[Directions] Retype the listing below, beginning at the line that contains "You are a GUI" and stopping after the line that contains "(x=1126, y=555)". Leave the pictures out.

[Entries provided]

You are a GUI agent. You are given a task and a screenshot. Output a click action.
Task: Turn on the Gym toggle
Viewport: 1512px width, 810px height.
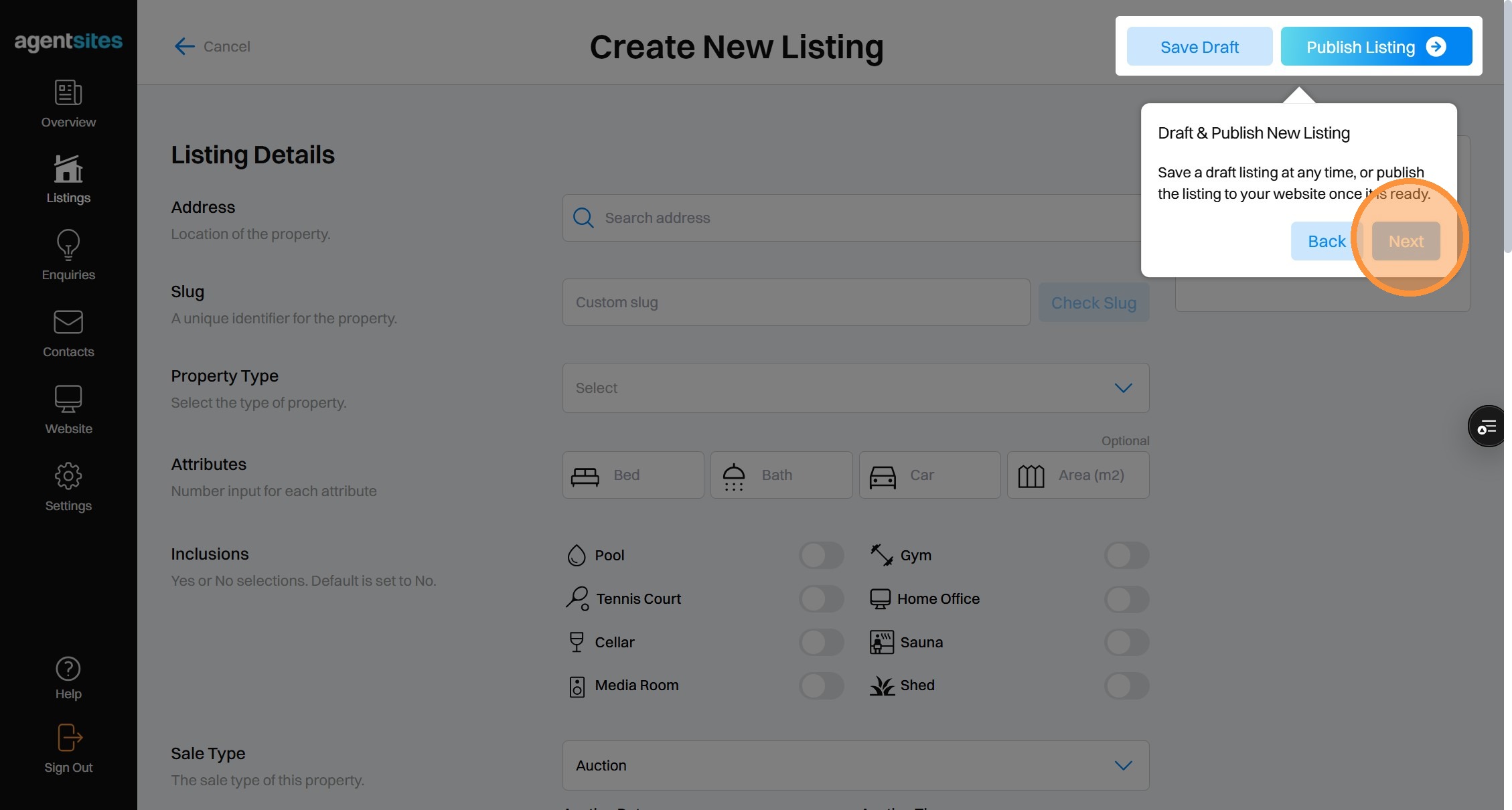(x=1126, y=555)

...

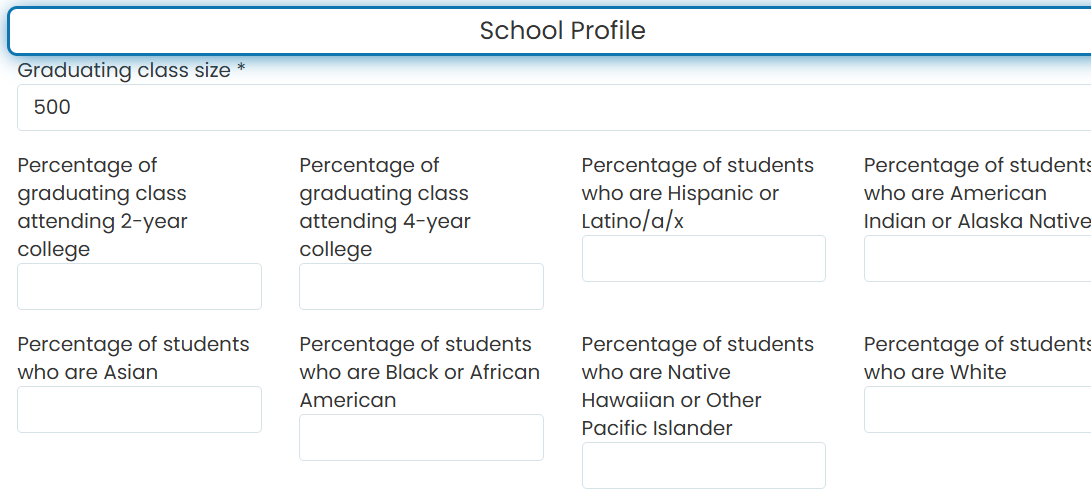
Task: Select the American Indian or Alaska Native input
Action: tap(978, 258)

--

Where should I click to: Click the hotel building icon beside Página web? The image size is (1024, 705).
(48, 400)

[Correct result]
You are a GUI agent. You are given a task and a screenshot. Output a click action.
Task: Turn on the Gym toggle
Viewport: 1512px width, 810px height.
(x=1126, y=555)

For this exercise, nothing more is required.